### Pixel coordinate grounding data
◆ ◆ ◆ ◆

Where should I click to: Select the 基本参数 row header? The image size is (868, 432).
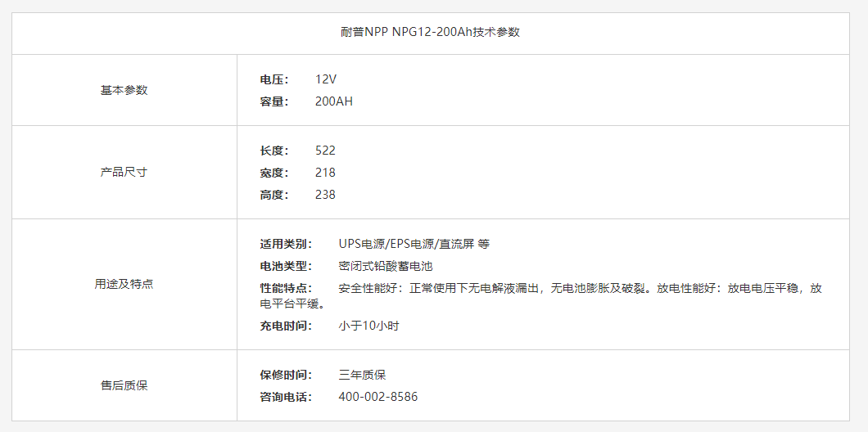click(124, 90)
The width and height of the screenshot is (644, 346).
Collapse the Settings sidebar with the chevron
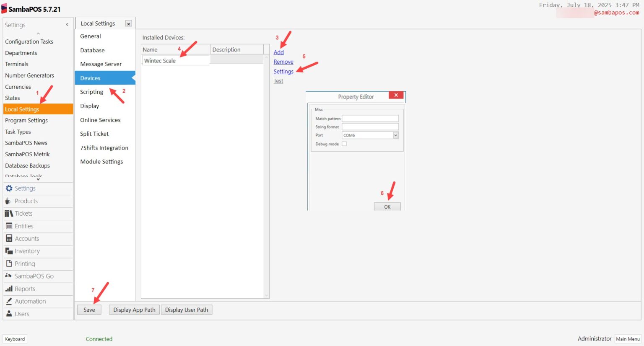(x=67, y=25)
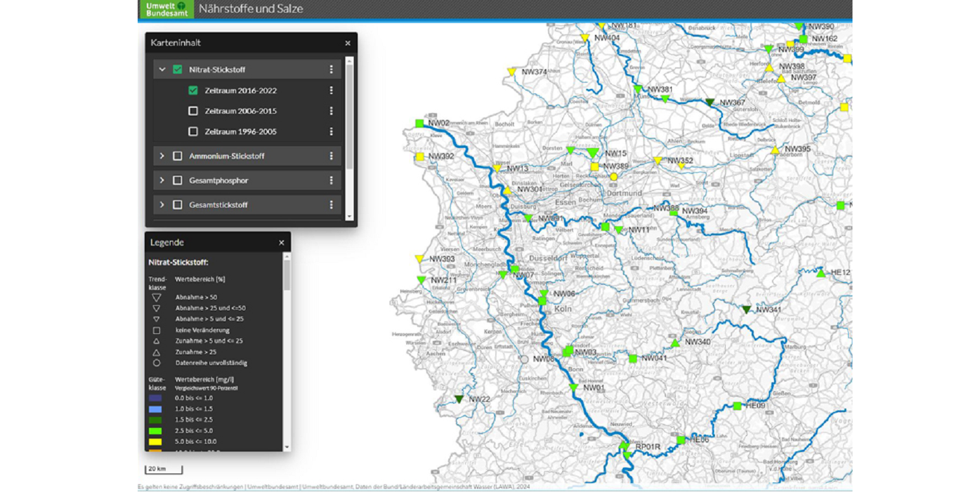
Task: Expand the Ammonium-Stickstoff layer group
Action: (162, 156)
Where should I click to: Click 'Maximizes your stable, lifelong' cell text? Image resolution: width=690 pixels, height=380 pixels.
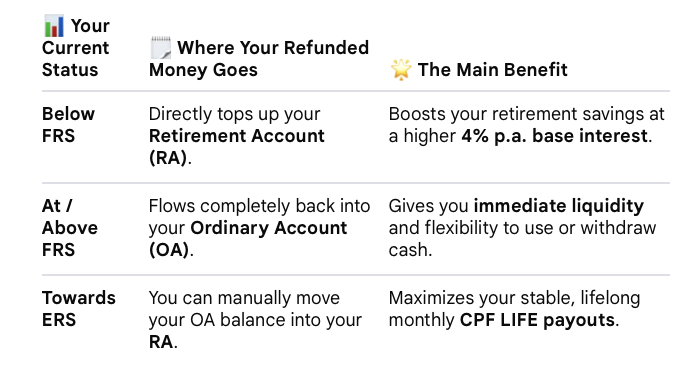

◆ ◆ ◆ ◆

### EXERCISE PROMPT
Retype, please, exactly the lines that begin with the one containing "Collapse the Settings" and end at the last line of the entries above, both included, leaving out pictures.

### RESULT
Collapse the Settings sidebar with the chevron
(x=67, y=25)
Task: Expand the Ammonium-Stickstoff layer group
Action: (162, 156)
Where should I click to: Click 'Maximizes your stable, lifelong' cell text? Image resolution: width=690 pixels, height=380 pixels.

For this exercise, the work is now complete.